(Data extracts):
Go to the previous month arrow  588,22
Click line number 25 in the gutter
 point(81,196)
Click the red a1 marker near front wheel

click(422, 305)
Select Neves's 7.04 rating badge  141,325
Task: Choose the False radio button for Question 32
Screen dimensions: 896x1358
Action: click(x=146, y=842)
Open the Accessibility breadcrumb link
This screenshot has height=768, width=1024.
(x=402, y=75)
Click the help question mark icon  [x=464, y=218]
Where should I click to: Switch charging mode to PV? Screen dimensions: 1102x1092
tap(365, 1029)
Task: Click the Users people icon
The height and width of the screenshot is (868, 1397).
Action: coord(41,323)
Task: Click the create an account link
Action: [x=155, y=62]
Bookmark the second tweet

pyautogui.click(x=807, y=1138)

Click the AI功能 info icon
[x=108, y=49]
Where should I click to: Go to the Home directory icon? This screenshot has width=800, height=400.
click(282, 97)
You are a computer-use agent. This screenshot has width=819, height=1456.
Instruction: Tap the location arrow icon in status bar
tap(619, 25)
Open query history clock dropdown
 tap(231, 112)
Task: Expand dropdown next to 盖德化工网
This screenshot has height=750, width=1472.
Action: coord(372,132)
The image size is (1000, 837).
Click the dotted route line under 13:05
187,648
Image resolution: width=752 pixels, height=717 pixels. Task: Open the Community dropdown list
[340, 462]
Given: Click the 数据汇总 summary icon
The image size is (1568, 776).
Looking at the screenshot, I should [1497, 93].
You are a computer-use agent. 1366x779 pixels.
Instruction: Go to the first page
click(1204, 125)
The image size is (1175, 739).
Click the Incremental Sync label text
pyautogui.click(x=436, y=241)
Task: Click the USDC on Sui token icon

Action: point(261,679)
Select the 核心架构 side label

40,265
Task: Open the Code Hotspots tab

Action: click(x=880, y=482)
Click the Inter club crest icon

(Description of the task): Up to and including the line with "Task: Choose the", transcribe the entries above exactly, starting from their first line.

(Task answer):
Go to the previous month arrow  588,22
Click line number 25 in the gutter
 point(81,196)
Click the red a1 marker near front wheel

click(422, 305)
Select Neves's 7.04 rating badge  141,325
Task: Choose the False radio button for Question 32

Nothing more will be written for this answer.